**WHAT YOU SHOULD DO**. Transcription should be exact. Include all entries.
== Segment start ==
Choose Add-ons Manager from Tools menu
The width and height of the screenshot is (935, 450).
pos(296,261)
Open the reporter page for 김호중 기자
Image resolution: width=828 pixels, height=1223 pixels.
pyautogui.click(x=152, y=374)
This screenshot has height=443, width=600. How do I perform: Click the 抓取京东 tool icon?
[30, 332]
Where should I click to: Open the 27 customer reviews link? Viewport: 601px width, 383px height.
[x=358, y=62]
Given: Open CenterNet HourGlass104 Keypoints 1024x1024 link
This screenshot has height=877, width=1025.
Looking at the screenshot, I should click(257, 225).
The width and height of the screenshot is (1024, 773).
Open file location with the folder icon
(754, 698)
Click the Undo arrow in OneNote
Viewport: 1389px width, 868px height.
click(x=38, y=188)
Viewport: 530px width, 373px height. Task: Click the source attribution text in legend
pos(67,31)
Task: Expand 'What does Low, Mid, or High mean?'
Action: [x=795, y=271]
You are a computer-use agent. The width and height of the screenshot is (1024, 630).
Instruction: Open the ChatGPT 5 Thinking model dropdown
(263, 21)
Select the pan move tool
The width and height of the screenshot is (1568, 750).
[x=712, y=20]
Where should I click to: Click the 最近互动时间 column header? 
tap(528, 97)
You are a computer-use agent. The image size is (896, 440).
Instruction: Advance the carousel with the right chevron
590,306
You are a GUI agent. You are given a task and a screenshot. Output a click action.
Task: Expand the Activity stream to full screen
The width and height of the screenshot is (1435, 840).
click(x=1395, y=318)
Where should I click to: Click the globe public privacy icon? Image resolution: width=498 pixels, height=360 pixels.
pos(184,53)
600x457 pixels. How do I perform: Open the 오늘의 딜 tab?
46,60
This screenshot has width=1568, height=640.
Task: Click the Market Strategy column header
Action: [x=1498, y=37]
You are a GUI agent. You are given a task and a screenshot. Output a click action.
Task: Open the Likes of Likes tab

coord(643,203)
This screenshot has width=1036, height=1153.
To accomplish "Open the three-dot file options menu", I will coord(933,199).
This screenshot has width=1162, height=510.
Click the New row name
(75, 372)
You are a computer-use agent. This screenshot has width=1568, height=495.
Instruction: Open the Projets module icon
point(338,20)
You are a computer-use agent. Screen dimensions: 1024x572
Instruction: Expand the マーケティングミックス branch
== Segment end ==
**THE COMPLETED TASK**.
Choose Add-ons Manager from Tools menu
The width and height of the screenshot is (935, 450).
pos(296,261)
Open the reporter page for 김호중 기자
Image resolution: width=828 pixels, height=1223 pixels.
pyautogui.click(x=152, y=374)
This screenshot has height=443, width=600. How do I perform: Click the 抓取京东 tool icon?
[30, 332]
Where should I click to: Open the 27 customer reviews link? Viewport: 601px width, 383px height.
[x=358, y=62]
Given: Open CenterNet HourGlass104 Keypoints 1024x1024 link
This screenshot has height=877, width=1025.
Looking at the screenshot, I should click(257, 225).
The width and height of the screenshot is (1024, 773).
Open file location with the folder icon
(754, 698)
Click the Undo arrow in OneNote
Viewport: 1389px width, 868px height.
click(x=38, y=188)
Viewport: 530px width, 373px height. Task: Click the source attribution text in legend
pos(67,31)
Task: Expand 'What does Low, Mid, or High mean?'
Action: [x=795, y=271]
You are a computer-use agent. The width and height of the screenshot is (1024, 630).
Instruction: Open the ChatGPT 5 Thinking model dropdown
(263, 21)
Select the pan move tool
The width and height of the screenshot is (1568, 750).
[x=712, y=20]
Where should I click to: Click the 最近互动时间 column header? 
tap(528, 97)
You are a computer-use agent. The image size is (896, 440).
Instruction: Advance the carousel with the right chevron
590,306
You are a GUI agent. You are given a task and a screenshot. Output a click action.
Task: Expand the Activity stream to full screen
The width and height of the screenshot is (1435, 840).
click(x=1395, y=318)
Where should I click to: Click the globe public privacy icon? Image resolution: width=498 pixels, height=360 pixels.
pos(184,53)
600x457 pixels. How do I perform: Open the 오늘의 딜 tab?
46,60
This screenshot has width=1568, height=640.
Task: Click the Market Strategy column header
Action: [x=1498, y=37]
You are a GUI agent. You are given a task and a screenshot. Output a click action.
Task: Open the Likes of Likes tab

coord(643,203)
This screenshot has width=1036, height=1153.
To accomplish "Open the three-dot file options menu", I will coord(933,199).
This screenshot has width=1162, height=510.
Click the New row name
(75, 372)
You are a computer-use agent. This screenshot has width=1568, height=495.
Instruction: Open the Projets module icon
point(338,20)
You are a computer-use agent. Screen dimensions: 1024x572
Instruction: Expand the マーケティングミックス branch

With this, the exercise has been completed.